Горизонт наливается красным, ведь светает, хотя где-то вдалеке небо ещё даже не начало светлеть. Золотой диск, словно нехотя, выползает из-за края земли.
К этому времени Одри увезла скорая, сказав, что ему нельзя с ними, да и к тому же он не мог оставить семимесячную дочь и напуганного сына, который сквозь открытую дверь детской видел, как его мать выносили на носилках незнакомые люди, видел слезы отца, который держал на руках его сестру и о чем-то разговаривал с мужчиной и синем костюме.

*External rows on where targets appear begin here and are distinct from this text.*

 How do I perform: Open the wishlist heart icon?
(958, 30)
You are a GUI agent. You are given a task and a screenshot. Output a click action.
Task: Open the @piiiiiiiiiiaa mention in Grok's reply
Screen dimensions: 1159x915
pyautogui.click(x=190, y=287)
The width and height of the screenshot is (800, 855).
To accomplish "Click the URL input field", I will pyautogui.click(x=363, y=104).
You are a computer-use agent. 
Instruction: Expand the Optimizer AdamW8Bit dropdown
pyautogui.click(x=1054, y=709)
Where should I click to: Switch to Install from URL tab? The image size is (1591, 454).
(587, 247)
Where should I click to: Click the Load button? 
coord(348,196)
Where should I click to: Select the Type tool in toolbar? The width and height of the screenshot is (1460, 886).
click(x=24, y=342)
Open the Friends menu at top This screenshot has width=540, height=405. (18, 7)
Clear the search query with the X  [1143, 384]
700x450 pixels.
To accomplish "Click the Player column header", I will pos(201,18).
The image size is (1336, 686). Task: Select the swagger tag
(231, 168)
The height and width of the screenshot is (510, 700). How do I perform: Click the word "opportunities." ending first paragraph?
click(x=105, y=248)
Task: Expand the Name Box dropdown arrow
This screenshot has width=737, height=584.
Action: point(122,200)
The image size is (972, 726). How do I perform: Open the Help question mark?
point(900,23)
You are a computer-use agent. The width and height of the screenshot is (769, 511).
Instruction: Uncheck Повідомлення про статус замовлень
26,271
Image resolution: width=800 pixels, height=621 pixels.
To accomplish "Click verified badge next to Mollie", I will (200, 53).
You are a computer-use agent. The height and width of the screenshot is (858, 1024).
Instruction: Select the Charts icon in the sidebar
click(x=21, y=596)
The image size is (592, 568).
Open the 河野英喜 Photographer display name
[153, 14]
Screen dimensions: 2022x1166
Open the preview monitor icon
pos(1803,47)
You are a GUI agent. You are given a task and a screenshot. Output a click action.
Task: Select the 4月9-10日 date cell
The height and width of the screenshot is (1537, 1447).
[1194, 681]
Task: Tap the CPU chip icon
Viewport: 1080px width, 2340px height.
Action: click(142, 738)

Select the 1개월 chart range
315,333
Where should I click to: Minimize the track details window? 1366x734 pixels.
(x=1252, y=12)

Он разговаривал с доктором.
Начинается новый день.
Время жить.
Время умирать.
***
Клаус помогает брату подняться, встать на ноги. Он больше не позволит случится подобному и если будет нужно, то сам умрет, чем увидит еще раз мертвого брата. Пусть лучше он ослепнет, чем вновь переживет потерю того, кто всегда был так предан ему и не отпускал.
— Брат, ты вернулся… Прости… Мы поговорим завтра, а пока я пойду посмотрб, как Хоуп. Теперь все будет хорошо. Теперь все будет правильно.